Other answers here will return undefined.

Answer 12

Here is another ES6 way of doing it with O(n) complexity

const result = Object.entries(
    ['pear', 'apple', 'orange', 'apple'].reduce((previous, current) => {
        if (previous[current] === undefined) previous[current] = 1;
        else previous[current]++;
        return previous;
    }, {})).reduce((previous, current) => (current[1] >= previous[1] ? current : previous))[0];
console.log("Max value : " + result);

Answer 13

This solution can return multiple elements of an array in case of a tie.

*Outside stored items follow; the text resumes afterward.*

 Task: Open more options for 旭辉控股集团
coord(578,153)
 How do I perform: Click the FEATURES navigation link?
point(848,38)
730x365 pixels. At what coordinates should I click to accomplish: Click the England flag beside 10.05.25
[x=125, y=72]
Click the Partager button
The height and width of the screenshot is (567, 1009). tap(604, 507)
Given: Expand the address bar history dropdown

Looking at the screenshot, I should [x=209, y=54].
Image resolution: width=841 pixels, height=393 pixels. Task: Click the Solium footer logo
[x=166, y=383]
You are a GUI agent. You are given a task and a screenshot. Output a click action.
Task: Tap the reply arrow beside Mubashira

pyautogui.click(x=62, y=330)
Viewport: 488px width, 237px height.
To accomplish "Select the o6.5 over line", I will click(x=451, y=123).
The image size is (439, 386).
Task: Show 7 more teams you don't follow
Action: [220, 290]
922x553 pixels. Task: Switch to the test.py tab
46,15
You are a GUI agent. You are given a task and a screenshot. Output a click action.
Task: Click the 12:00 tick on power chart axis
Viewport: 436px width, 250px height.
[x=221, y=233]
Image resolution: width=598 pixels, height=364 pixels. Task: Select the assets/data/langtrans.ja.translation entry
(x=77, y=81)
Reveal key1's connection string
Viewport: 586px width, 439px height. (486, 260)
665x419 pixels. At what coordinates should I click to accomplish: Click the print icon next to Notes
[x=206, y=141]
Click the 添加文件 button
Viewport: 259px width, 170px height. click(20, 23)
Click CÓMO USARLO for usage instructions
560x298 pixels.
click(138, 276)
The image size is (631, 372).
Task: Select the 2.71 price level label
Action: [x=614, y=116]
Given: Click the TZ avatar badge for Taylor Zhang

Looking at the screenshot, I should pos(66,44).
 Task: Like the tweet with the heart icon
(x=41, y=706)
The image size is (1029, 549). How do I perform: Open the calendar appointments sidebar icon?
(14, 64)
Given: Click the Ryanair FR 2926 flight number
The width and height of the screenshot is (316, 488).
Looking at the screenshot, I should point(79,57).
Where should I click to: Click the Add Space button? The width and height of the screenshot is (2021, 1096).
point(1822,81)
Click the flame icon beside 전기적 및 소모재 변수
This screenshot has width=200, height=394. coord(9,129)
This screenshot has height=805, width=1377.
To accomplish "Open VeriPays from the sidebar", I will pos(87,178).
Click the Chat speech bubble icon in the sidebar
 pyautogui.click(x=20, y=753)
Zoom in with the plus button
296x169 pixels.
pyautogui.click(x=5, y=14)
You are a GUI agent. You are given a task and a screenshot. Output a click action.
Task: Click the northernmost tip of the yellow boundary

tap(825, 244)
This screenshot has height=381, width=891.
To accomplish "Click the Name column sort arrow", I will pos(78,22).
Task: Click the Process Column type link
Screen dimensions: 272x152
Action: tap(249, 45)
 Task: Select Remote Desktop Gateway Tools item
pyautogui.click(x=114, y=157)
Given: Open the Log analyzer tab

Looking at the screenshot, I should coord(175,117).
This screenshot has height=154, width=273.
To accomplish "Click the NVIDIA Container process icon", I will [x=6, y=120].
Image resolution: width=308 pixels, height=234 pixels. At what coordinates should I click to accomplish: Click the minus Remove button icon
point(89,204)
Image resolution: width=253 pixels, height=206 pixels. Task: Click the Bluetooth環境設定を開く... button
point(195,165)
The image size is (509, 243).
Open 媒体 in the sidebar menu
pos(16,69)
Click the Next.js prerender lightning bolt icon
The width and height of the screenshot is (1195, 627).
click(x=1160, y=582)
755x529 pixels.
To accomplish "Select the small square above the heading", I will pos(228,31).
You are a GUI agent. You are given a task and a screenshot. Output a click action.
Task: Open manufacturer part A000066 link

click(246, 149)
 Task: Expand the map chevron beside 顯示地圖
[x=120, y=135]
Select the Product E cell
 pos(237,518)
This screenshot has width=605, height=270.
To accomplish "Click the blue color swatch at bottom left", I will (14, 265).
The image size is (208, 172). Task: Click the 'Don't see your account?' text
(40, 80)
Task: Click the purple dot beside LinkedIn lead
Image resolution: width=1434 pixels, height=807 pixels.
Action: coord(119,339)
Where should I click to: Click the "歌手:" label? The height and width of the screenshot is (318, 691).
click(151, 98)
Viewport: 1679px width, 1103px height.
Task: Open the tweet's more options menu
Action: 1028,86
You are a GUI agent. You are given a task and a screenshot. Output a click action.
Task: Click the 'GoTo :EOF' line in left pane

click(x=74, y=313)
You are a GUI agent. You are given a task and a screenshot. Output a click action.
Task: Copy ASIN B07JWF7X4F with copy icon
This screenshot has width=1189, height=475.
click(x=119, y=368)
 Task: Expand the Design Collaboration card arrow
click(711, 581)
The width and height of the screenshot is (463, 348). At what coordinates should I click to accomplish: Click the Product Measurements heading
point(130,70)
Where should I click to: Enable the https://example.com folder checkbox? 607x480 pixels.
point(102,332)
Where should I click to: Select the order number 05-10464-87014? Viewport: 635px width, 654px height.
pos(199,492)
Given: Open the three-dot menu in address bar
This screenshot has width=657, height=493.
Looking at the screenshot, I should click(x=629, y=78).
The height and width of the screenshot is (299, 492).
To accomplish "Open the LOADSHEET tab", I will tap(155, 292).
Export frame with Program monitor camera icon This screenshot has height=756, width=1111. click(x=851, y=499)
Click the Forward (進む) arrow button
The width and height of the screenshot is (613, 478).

For example, an array

arr = [ 3, 4, 3, 6, 4, ];

has two mode values: 3 and 6.

Here is the solution.

function find_mode(arr) {
    var max = 0;
    var maxarr = [];
    var counter = [];
    var maxarr = [];

    arr.forEach(function(){
       counter.push(0);
    });

    for(var i = 0;i<arr.length;i++){
       for(var j=0;j<arr.length;j++){
            if(arr[i]==arr[j])counter[i]++; 
       }
    } 


    max=this.arrayMax(counter);   
  
    for(var i = 0;i<arr.length;i++){
         if(counter[i]==max)maxarr.push(arr[i]);
    }

    var unique = maxarr.filter( this.onlyUnique );
    return unique;

  };


function arrayMax(arr) {
      var len = arr.length, max = -Infinity;
      while (len--) {
              if (arr[len] > max) {
              max = arr[len];
              }
      }
  return max;
 };

 function onlyUnique(value, index, self) {
       return self.indexOf(value) === index;
 }

Answer 14

function mode(arr){
  return arr.reduce(function(counts,key){
    var curCount = (counts[key+''] || 0) + 1;
    counts[key+''] = curCount;
    if (curCount > counts.max) { counts.max = curCount; counts.mode = key; }
    return counts;
  }, {max:0, mode: null}).mode
}

Answer 15

// O(n)
var arr = [1, 2, 3, 2, 3, 3, 5, 6];
var duplicates = {};
max = '';
maxi = 0;
arr.forEach((el) => {
    duplicates[el] = duplicates[el] + 1 || 1;
  if (maxi < duplicates[el]) {
    max = el;
    maxi = duplicates[el];
  }
});
console.log(max);

Answer 16

Another JS solution from: https://www.w3resource.com/javascript-exercises/javascript-array-exercise-8.php

Can try this too:

let arr =['pear', 'apple', 'orange', 'apple'];

function findMostFrequent(arr) {
  let mf = 1;
  let m = 0;
  let item;

  for (let i = 0; i < arr.length; i++) {
    for (let j = i; j < arr.length; j++) {
      if (arr[i] == arr[j]) {
        m++;
        if (m > mf) {
          mf = m;
          item = arr[i];
        }
      }
    }
    m = 0;
  }

  return item;
}

findMostFrequent(arr); // apple

Answer 17

    const frequence = (array) =>
      array.reduce(
        (acc, item) =>
          array.filter((v) => v === acc).length >=
          array.filter((v) => v === item).length
            ? acc
            : item,
        null
      );

frequence([1, 1, 2])

Answer 18

var array = [1, 3, 6, 6, 6, 6, 7, 7, 12, 12, 17],
    c = {}, // counters
    s = []; // sortable array

for (var i=0; i<array.length; i++) {
    c[array[i]] = c[array[i]] || 0; // initialize
    c[array[i]]++;
} // count occurrences

for (var key in c) {
    s.push([key, c[key]])
} // build sortable array from counters

s.sort(function(a, b) {return b[1]-a[1];});

var firstMode = s[0][0];
console.log(firstMode);

Answer 19

Here is my solution to this problem but with numbers and using the new 'Set' feature. Its not very performant but i definitely had a lot of fun writing this and it does support multiple maximum values.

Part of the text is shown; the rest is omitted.